How the Academy Rigs the Animated Oscar for CGI Behemoths
The list of films that could be nominated for the Academy's seven-year-old Best Animated Feature Oscar was released, and everything else in the category will be overshadowed by the one lock for a nod, Wall-E. The rest will campaign for just 2 other slots. With more animated films produced outside of the Disney system, small triumphs like the Israeli animated documentary Waltz with Bashir may find themselves on the outside looking in when nominations are announced next year. With only a tiny run in American theaters to put itself into consideration, why is the Academy continue to insists on cramming the field into this tiny category?Here's the full list of submissions for 3 nominations: Bolt, Delgo, Dr. Seuss' Horton Hears a Who!, Dragon Hunters, Fly Me to the Moon, Igor, Kung Fu Panda, Madagascar: Escape 2 Africa, $9.99, The Sky Crawlers, Sword of the Stranger, The Tale of Despereaux, Wall-E and Waltz with Bashir.

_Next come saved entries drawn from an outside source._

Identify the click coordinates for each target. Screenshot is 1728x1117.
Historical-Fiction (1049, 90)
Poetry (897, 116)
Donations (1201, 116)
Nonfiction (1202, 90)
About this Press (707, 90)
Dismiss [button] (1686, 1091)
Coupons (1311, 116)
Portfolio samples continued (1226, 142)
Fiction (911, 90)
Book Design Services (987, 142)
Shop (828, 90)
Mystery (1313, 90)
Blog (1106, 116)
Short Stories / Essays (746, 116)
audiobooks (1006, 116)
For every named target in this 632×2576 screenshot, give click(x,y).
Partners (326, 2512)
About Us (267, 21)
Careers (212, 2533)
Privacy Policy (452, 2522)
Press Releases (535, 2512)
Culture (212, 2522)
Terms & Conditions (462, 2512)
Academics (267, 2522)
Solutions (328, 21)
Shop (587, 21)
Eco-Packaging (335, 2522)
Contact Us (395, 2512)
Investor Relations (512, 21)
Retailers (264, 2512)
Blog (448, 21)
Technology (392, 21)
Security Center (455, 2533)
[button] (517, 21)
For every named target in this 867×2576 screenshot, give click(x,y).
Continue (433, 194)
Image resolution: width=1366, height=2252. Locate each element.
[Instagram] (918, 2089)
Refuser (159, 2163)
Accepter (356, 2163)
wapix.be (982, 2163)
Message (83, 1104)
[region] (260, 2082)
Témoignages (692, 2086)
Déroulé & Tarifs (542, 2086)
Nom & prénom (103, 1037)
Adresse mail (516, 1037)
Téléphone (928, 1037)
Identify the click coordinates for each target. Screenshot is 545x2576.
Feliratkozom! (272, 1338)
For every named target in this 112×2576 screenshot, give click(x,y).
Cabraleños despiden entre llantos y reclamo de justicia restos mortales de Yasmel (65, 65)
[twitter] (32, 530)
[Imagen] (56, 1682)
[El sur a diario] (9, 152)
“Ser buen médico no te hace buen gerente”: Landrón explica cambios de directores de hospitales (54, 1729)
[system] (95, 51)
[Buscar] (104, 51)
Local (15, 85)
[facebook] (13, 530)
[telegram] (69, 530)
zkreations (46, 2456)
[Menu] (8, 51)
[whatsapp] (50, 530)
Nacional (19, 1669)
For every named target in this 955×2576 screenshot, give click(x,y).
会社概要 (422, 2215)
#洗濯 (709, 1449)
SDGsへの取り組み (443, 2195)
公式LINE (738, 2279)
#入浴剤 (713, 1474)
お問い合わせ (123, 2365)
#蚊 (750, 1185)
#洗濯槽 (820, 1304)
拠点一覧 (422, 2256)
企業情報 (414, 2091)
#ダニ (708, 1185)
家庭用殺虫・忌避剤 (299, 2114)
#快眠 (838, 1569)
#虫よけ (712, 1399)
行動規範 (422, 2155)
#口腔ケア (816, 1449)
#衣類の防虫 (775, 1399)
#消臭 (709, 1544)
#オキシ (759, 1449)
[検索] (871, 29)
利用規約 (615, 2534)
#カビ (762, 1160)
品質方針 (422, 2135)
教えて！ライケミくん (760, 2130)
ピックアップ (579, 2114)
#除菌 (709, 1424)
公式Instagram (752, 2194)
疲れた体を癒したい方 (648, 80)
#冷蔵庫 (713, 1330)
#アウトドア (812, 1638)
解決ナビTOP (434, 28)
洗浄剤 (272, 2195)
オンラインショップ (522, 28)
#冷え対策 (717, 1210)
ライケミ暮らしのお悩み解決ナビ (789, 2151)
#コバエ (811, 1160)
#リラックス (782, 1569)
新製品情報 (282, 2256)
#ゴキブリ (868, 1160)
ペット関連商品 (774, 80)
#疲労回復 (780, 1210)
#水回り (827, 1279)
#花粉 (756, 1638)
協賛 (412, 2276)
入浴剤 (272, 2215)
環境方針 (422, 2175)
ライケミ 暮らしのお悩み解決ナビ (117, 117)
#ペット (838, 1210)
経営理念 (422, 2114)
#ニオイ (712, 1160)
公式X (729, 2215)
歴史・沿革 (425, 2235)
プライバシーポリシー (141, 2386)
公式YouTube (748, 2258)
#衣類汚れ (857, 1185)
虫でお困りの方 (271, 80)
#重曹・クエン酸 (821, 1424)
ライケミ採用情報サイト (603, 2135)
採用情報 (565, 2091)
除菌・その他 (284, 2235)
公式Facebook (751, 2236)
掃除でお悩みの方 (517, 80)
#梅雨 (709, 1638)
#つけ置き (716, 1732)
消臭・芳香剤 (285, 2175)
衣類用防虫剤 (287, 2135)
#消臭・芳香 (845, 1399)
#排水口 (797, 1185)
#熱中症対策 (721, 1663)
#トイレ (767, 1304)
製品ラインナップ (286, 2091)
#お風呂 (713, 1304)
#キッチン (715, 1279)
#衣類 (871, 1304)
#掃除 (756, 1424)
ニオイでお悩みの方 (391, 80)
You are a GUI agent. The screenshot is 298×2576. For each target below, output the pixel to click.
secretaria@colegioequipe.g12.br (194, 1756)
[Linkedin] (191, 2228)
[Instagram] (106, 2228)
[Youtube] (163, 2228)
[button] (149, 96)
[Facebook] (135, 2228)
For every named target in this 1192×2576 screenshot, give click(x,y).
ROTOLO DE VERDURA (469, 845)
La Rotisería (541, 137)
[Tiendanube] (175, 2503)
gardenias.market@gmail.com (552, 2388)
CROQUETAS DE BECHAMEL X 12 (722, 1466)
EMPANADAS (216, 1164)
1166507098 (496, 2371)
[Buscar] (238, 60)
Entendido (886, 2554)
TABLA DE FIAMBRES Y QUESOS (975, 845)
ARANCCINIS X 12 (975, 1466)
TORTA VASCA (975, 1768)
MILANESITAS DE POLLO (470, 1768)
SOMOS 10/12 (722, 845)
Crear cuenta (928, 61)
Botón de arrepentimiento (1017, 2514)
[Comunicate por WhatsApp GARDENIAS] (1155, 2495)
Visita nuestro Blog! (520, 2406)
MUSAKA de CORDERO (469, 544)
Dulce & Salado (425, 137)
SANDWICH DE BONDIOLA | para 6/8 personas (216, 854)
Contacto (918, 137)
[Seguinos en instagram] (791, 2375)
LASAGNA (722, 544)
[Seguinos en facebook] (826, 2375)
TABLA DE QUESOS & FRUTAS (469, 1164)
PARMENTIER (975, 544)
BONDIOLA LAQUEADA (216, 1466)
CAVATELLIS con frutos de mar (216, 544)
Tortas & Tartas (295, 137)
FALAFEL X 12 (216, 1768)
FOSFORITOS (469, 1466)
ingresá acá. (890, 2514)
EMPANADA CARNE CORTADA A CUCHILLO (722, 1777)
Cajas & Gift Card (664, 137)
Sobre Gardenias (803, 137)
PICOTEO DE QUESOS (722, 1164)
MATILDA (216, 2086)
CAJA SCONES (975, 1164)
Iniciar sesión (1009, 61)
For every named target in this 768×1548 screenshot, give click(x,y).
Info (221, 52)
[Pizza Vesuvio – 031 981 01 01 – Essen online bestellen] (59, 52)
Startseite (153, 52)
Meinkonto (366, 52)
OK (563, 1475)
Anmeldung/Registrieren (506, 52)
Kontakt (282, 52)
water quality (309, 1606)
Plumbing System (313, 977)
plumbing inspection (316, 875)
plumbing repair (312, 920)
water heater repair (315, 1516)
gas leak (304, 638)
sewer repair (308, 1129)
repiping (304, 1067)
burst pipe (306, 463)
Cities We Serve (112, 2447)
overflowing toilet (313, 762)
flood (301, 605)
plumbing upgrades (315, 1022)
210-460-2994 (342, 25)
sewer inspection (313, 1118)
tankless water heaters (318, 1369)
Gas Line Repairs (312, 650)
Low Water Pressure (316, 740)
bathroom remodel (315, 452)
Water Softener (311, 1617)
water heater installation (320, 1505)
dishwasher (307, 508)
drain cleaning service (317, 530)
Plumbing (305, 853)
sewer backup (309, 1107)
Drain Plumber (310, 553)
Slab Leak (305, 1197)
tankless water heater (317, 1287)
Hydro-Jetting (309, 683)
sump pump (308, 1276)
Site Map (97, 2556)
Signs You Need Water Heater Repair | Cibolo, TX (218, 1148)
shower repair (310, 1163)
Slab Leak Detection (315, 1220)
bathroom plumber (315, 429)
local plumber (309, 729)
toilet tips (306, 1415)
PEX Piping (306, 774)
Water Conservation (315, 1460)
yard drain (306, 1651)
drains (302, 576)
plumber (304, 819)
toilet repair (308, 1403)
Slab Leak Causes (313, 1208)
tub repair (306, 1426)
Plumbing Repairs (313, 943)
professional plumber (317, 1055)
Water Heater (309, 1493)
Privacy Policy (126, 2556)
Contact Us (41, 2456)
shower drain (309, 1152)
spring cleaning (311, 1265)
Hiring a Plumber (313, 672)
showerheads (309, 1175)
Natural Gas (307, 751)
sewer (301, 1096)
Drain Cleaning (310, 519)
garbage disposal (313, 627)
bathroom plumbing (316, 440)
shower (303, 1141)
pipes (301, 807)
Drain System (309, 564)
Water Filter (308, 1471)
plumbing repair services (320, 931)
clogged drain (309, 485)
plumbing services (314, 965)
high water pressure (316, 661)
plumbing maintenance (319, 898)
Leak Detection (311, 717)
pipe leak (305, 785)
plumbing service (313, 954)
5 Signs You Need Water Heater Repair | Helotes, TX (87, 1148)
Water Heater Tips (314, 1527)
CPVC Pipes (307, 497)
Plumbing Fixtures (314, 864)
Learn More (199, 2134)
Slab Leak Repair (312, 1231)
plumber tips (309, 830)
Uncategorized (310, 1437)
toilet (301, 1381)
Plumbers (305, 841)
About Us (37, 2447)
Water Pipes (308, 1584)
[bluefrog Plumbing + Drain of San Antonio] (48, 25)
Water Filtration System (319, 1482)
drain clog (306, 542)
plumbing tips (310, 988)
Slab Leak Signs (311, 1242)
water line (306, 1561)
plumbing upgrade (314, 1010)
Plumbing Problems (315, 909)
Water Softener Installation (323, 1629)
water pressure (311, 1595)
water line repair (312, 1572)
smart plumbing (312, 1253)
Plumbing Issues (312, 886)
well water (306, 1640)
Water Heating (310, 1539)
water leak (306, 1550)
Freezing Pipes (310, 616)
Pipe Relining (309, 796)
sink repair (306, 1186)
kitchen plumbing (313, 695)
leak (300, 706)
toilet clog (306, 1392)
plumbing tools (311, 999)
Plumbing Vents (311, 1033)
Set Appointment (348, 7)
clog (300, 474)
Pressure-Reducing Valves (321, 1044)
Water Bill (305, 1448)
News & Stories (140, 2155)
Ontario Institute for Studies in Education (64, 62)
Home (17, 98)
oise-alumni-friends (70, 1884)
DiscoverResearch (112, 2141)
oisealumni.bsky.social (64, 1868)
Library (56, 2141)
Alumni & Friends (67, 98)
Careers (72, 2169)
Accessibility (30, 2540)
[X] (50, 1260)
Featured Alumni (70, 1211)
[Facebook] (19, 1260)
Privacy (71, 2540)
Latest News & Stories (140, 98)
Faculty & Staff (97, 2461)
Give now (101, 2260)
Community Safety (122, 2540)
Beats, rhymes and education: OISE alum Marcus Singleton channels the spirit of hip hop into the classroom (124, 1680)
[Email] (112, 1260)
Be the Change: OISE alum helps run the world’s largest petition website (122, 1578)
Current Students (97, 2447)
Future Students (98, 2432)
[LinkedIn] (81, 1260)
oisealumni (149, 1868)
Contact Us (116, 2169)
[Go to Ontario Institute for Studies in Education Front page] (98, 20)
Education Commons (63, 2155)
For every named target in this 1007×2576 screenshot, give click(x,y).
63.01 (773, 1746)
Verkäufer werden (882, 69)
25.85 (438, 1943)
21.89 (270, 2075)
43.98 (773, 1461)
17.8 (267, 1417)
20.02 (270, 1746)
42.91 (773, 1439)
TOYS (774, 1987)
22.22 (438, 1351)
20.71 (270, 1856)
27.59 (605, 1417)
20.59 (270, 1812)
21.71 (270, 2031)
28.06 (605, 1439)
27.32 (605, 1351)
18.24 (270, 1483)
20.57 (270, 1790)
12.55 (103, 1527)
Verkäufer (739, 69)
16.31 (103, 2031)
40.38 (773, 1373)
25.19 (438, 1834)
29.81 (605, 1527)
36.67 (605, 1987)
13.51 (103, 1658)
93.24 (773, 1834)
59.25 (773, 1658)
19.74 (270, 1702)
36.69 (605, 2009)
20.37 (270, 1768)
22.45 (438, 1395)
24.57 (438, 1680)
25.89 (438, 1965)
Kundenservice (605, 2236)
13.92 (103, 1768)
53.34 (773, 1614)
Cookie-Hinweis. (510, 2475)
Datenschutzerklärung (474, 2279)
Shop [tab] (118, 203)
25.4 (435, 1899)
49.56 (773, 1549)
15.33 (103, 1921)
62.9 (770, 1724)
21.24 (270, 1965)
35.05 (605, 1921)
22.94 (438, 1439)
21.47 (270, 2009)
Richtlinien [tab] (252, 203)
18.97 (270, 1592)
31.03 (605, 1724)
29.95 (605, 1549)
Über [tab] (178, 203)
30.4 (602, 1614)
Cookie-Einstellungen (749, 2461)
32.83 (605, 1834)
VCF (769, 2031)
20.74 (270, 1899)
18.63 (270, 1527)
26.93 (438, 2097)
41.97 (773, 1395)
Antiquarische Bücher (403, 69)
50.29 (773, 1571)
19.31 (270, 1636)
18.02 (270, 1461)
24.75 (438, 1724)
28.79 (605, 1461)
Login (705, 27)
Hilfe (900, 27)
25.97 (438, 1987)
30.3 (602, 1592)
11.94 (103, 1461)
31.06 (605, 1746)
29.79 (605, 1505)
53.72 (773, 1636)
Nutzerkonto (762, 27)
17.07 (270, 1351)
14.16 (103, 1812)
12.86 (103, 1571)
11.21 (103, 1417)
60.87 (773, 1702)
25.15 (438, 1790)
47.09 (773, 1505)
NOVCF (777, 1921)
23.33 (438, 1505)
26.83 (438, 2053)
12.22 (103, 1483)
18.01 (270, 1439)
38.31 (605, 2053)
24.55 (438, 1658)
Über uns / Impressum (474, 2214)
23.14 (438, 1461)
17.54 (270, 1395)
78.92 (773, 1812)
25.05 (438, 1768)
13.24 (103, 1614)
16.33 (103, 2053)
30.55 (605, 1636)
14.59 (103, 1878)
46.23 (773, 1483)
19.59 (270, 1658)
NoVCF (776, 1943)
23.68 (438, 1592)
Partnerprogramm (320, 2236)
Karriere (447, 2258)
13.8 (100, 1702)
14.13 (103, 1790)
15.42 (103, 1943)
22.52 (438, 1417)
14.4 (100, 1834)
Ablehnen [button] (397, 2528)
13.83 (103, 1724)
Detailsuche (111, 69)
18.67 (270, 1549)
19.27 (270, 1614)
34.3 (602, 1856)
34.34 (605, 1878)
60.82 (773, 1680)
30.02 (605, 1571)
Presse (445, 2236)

Don't get us wrong — Wall-E deserves all the accolades it will get, and it might even do what only Beauty and the Beast did and nab a Best Picture nom as well. But with only three Best Animated Film nominations available, it seems inevitable that Ari Folman's Bashir (above) will be pushed aside, as smaller films have in years past. A nomination alongside Wall-E would mean everything for a small film like Bashir that deserves a larger audience. Since the Academy began handing the Best Animated Feature award out in 2001, the statue has only gone to a non-Hollywood production once, when Japanese-bankrolled phenomenon Spirited Away nabbed the prize. Traditionally the nominations all go to films from major studios, with the occasional exception for a Hayao Miyazaki film or last year's Persepolis. With this highest number of submitted films in the category (yet still not enough to expand the nomination field to the more traditional five), small-budget efforts like Waltz with Bashir, the Etgar Keret adaptation $9.99, and the incredible anime The Sky Crawlers shouldn't be left off the ballot, and likely will. If the Academy holds to form, Bolt, The Tale of Desperaux and even the Madagascar sequel might step in front of a chance at the gold. It is almost doesn't even make sense to classify kid-friendly movies with larger artistic achievements. But if you're set on this categorization, how can three spots do the diversity of achievement justice?